Tujuan: Lanjutkan berita di bawah tentang kaum muda yang menjadi sasaran paham radikalisme, mulai setelah kalimat terakhirnya.

Teks yang Ditampilkan:
------------------------------
Sabtu, 27 Juli 2024

Masyarakat Diminta Waspada, Kaum Muda Jadi Sasaran Paham Radikalisme

JAKARTA — Kepala Badan Nasional Penanggulangan Terorisme (BNPT) Komisaris Jendral Pol Boy Rafli Ammar meminta masyarakat luas dan berbagai pihak di tanah air untuk mewaspadai penyebaran paham radikalisme atau intoleran yang saat ini cendrung menyasar generasi atau kaum muda. Boy menegaskan generasi muda menjadi target kelompok radikal karena dianggap lebih mudah mengubah pola pikirnya.

“Kalau di Indonesia ini sangat jelas fakta-fakta pengaruh paham radikalisme-intoleran yang intens menyasar generasi muda, karena dia tahu anak muda adalah kelompok potensial dan produktif yang punya idealisme tinggi dan mudah berubah cara berpikirnya,” tutur Boy Raffli dalam sesi diskusi virtual di Jakarta, Jumat (5/2/2021).

Menurut mantan Kadiv Humas Mabes Polri dan Kapolda Papua ini, para pelaku penyebaran paham radikalisme meyakini ketika anak-muda berusia belasan tahun diberikan pemahaman-pemahaman atau doktrin-doktrin, mereka menjadi sangat berubah cara berpikirnya secara ekstrem,” ujar Boy.

Boy Rafli juga menyebutkan ancaman terorisme merupakan sebuah ancaman yang nyata. Bahkan saat ini, ada upaya proses radikalisasi yang masif di dunia. Tak hanya di Indonesia, beberapa negara di dunia kini juga memiliki masalah serupa. Karenanya, tindak pidana terorisme kini telah menjadi bahaya laten dunia.
------------------------------
Baris Data:
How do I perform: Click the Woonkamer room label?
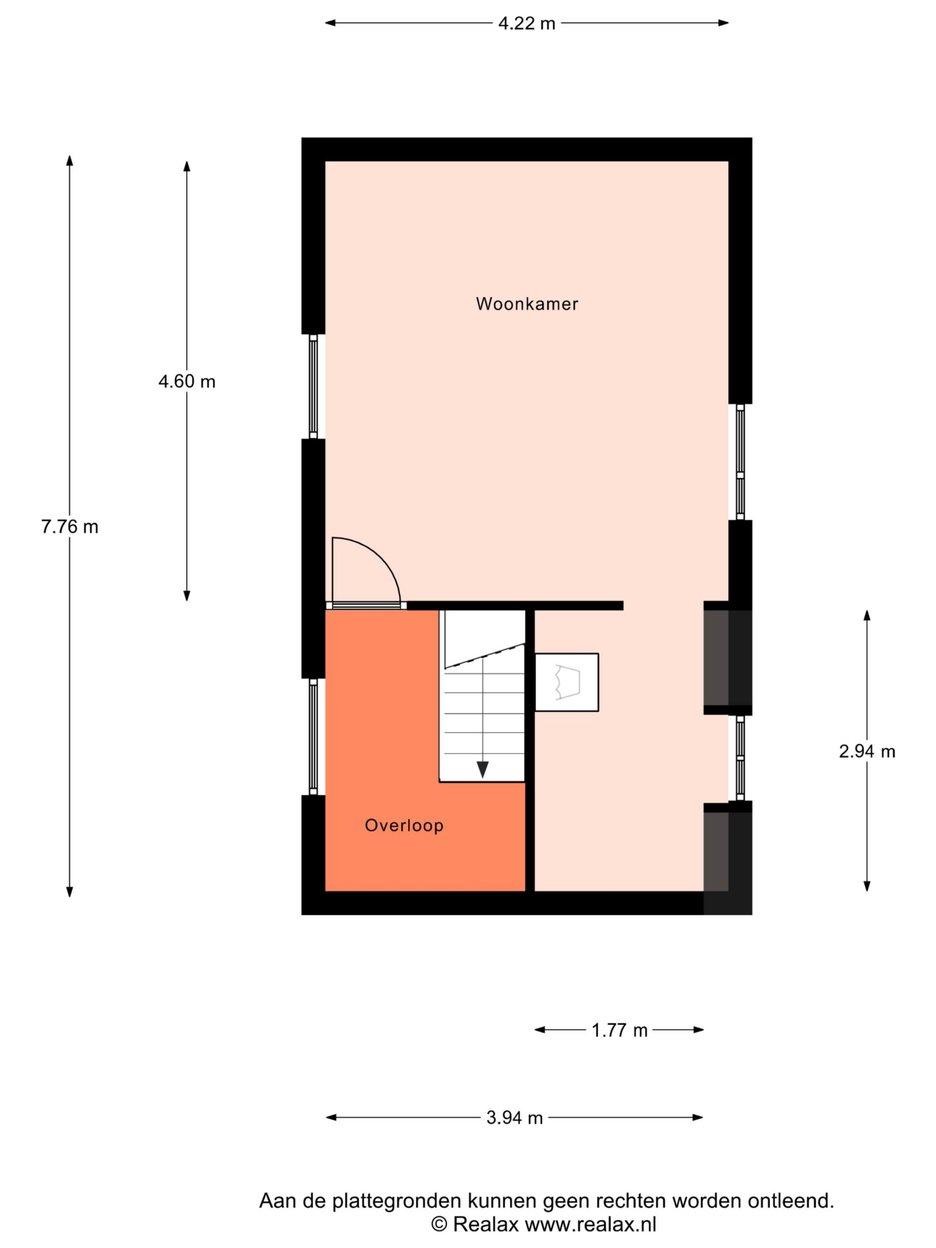coord(527,304)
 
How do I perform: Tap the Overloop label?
coord(404,825)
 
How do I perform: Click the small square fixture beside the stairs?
coord(566,682)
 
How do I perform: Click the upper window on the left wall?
coord(313,387)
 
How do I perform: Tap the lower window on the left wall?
coord(313,736)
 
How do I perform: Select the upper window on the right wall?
coord(740,462)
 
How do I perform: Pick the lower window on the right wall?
coord(740,758)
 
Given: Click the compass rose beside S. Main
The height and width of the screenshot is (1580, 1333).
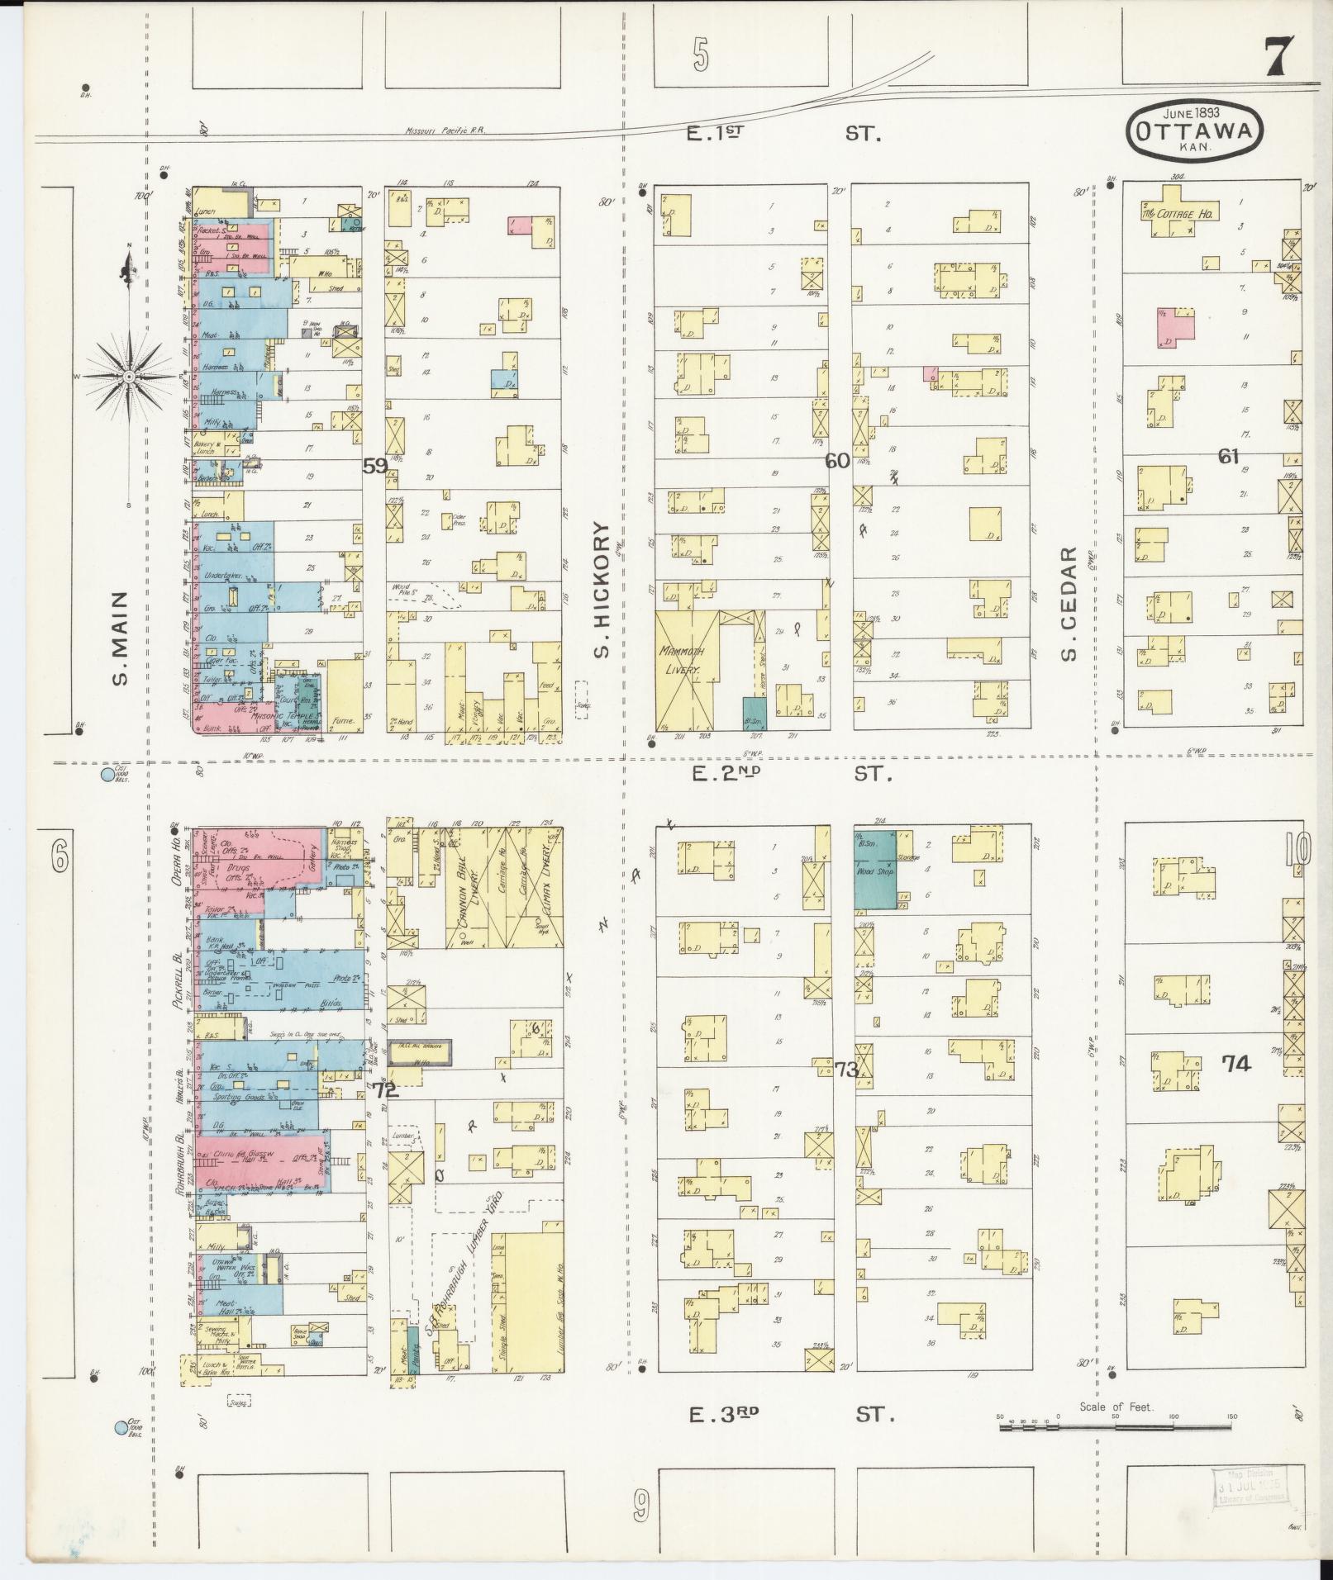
------------------------------
Hasil Akhir:
“Kita melihat ancaman terorisme adalah nyata dan dia bisa terjadi di mana saja dan bisa menjadikan pihak siapa saja yang menjadi korban dan bisa menjadikan masyarakat jadi bagian dari kejahatan itu Jadi kalau tidak sadar masyarakat bisa masuk ke dalam pengaruh dan kemudian tidak sadar ikut dalam kejahatan terorisme,” urainya.

Ia pun menjelaskan paham radikalisasi memang dapat mengubah pola pikir masyarakat dengan mewajarkan berbagai tindakan kekerasan. Pola pikir itu masuk dengan menunggangi ajaran agama tertentu hingga melalui propaganda.

“Karena radikalisasi mengubah alam pikiran orang. Bahkan melegalkan cara-cara kekerasan di dalam melakukan aktivitas upaya pencapaian tujuan. Ketika dia yakinin pemahaman dan keyakinannya dan dia ingin capai tujuan itu maka tidak bisa menggunakan cara-cara yang damai,” terang Boy Rafli.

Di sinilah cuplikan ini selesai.